**ACTION ITEM**
What is needed is an exact copy of all the lines below.

**DATA SUPPLIED**
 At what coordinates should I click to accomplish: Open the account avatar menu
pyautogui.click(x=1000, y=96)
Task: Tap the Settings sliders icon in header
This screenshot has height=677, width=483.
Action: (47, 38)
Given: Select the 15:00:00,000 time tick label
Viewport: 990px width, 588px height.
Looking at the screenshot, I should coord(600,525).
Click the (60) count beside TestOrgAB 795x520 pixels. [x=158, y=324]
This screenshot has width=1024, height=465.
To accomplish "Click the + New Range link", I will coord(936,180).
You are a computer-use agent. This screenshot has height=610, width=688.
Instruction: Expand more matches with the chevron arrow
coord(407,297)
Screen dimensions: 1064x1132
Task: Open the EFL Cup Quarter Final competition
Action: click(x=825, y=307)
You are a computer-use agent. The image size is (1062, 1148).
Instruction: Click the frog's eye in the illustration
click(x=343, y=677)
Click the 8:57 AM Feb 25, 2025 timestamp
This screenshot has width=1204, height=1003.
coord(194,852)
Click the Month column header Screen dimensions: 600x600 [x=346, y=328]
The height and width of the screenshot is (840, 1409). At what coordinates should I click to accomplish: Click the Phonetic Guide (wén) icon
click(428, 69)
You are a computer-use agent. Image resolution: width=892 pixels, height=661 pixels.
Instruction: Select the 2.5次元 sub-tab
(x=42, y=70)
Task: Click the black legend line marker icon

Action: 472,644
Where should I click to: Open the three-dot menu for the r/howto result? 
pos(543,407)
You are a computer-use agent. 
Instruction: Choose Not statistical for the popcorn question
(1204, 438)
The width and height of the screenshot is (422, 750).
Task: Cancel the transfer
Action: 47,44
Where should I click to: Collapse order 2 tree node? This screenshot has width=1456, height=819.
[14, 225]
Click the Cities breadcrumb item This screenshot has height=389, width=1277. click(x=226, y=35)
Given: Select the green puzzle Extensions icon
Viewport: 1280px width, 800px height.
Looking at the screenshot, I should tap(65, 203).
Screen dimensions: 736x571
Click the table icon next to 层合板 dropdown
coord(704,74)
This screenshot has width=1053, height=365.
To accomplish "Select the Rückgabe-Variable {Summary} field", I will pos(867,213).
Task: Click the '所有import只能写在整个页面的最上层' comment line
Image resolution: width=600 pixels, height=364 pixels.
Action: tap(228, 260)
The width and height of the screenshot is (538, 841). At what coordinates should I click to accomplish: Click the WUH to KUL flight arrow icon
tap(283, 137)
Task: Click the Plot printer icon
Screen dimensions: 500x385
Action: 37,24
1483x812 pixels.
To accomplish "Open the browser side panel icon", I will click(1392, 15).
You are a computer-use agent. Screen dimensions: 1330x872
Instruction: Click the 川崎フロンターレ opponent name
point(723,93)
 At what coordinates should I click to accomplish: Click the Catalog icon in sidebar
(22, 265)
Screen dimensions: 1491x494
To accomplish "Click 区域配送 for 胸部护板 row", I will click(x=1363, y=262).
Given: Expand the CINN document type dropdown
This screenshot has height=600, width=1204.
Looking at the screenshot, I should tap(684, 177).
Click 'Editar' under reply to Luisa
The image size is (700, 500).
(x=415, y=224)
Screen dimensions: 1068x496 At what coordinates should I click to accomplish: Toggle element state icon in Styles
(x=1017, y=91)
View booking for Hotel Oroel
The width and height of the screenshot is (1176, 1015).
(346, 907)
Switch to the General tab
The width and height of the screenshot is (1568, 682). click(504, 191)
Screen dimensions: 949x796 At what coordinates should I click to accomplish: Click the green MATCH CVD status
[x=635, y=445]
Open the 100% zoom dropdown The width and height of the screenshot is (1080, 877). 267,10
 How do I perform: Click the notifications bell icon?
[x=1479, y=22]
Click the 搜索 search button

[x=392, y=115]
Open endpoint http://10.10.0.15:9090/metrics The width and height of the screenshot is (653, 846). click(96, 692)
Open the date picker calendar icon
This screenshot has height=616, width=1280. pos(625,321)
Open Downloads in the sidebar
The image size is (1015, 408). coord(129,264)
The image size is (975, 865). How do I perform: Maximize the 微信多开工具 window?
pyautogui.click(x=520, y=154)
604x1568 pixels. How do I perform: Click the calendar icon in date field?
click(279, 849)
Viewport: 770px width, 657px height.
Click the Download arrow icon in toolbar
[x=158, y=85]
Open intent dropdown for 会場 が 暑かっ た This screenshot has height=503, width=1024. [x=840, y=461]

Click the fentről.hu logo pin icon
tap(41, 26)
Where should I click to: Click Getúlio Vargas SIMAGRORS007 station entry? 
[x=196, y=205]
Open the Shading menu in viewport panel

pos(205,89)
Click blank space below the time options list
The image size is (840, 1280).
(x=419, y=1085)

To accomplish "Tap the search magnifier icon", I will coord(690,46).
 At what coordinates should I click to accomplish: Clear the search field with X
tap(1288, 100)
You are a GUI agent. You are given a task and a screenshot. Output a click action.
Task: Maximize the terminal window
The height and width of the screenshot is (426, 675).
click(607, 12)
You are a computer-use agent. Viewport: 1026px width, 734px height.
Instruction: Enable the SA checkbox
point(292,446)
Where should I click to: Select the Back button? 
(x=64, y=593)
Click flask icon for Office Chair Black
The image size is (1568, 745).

**TASK RESPONSE**
 At what coordinates should I click to accomplish: Open the account avatar menu
pyautogui.click(x=1000, y=96)
Task: Tap the Settings sliders icon in header
This screenshot has height=677, width=483.
Action: (47, 38)
Given: Select the 15:00:00,000 time tick label
Viewport: 990px width, 588px height.
Looking at the screenshot, I should coord(600,525).
Click the (60) count beside TestOrgAB 795x520 pixels. [x=158, y=324]
This screenshot has width=1024, height=465.
To accomplish "Click the + New Range link", I will coord(936,180).
You are a computer-use agent. This screenshot has height=610, width=688.
Instruction: Expand more matches with the chevron arrow
coord(407,297)
Screen dimensions: 1064x1132
Task: Open the EFL Cup Quarter Final competition
Action: click(x=825, y=307)
You are a computer-use agent. The image size is (1062, 1148).
Instruction: Click the frog's eye in the illustration
click(x=343, y=677)
Click the 8:57 AM Feb 25, 2025 timestamp
This screenshot has width=1204, height=1003.
coord(194,852)
Click the Month column header Screen dimensions: 600x600 [x=346, y=328]
The height and width of the screenshot is (840, 1409). At what coordinates should I click to accomplish: Click the Phonetic Guide (wén) icon
click(428, 69)
You are a computer-use agent. Image resolution: width=892 pixels, height=661 pixels.
Instruction: Select the 2.5次元 sub-tab
(x=42, y=70)
Task: Click the black legend line marker icon

Action: 472,644
Where should I click to: Open the three-dot menu for the r/howto result? 
pos(543,407)
You are a computer-use agent. 
Instruction: Choose Not statistical for the popcorn question
(1204, 438)
The width and height of the screenshot is (422, 750).
Task: Cancel the transfer
Action: 47,44
Where should I click to: Collapse order 2 tree node? This screenshot has width=1456, height=819.
[14, 225]
Click the Cities breadcrumb item This screenshot has height=389, width=1277. click(x=226, y=35)
Given: Select the green puzzle Extensions icon
Viewport: 1280px width, 800px height.
Looking at the screenshot, I should tap(65, 203).
Screen dimensions: 736x571
Click the table icon next to 层合板 dropdown
coord(704,74)
This screenshot has width=1053, height=365.
To accomplish "Select the Rückgabe-Variable {Summary} field", I will pos(867,213).
Task: Click the '所有import只能写在整个页面的最上层' comment line
Image resolution: width=600 pixels, height=364 pixels.
Action: tap(228, 260)
The width and height of the screenshot is (538, 841). At what coordinates should I click to accomplish: Click the WUH to KUL flight arrow icon
tap(283, 137)
Task: Click the Plot printer icon
Screen dimensions: 500x385
Action: 37,24
1483x812 pixels.
To accomplish "Open the browser side panel icon", I will click(1392, 15).
You are a computer-use agent. Screen dimensions: 1330x872
Instruction: Click the 川崎フロンターレ opponent name
point(723,93)
 At what coordinates should I click to accomplish: Click the Catalog icon in sidebar
(22, 265)
Screen dimensions: 1491x494
To accomplish "Click 区域配送 for 胸部护板 row", I will click(x=1363, y=262).
Given: Expand the CINN document type dropdown
This screenshot has height=600, width=1204.
Looking at the screenshot, I should tap(684, 177).
Click 'Editar' under reply to Luisa
The image size is (700, 500).
(x=415, y=224)
Screen dimensions: 1068x496 At what coordinates should I click to accomplish: Toggle element state icon in Styles
(x=1017, y=91)
View booking for Hotel Oroel
The width and height of the screenshot is (1176, 1015).
(346, 907)
Switch to the General tab
The width and height of the screenshot is (1568, 682). click(504, 191)
Screen dimensions: 949x796 At what coordinates should I click to accomplish: Click the green MATCH CVD status
[x=635, y=445]
Open the 100% zoom dropdown The width and height of the screenshot is (1080, 877). 267,10
 How do I perform: Click the notifications bell icon?
[x=1479, y=22]
Click the 搜索 search button

[x=392, y=115]
Open endpoint http://10.10.0.15:9090/metrics The width and height of the screenshot is (653, 846). click(96, 692)
Open the date picker calendar icon
This screenshot has height=616, width=1280. pos(625,321)
Open Downloads in the sidebar
The image size is (1015, 408). coord(129,264)
The image size is (975, 865). How do I perform: Maximize the 微信多开工具 window?
pyautogui.click(x=520, y=154)
604x1568 pixels. How do I perform: Click the calendar icon in date field?
click(279, 849)
Viewport: 770px width, 657px height.
Click the Download arrow icon in toolbar
[x=158, y=85]
Open intent dropdown for 会場 が 暑かっ た This screenshot has height=503, width=1024. [x=840, y=461]

Click the fentről.hu logo pin icon
tap(41, 26)
Where should I click to: Click Getúlio Vargas SIMAGRORS007 station entry? 
[x=196, y=205]
Open the Shading menu in viewport panel

pos(205,89)
Click blank space below the time options list
The image size is (840, 1280).
(x=419, y=1085)

To accomplish "Tap the search magnifier icon", I will coord(690,46).
 At what coordinates should I click to accomplish: Clear the search field with X
tap(1288, 100)
You are a GUI agent. You are given a task and a screenshot. Output a click action.
Task: Maximize the terminal window
The height and width of the screenshot is (426, 675).
click(607, 12)
You are a computer-use agent. Viewport: 1026px width, 734px height.
Instruction: Enable the SA checkbox
point(292,446)
Where should I click to: Select the Back button? 
(x=64, y=593)
Click flask icon for Office Chair Black
The image size is (1568, 745).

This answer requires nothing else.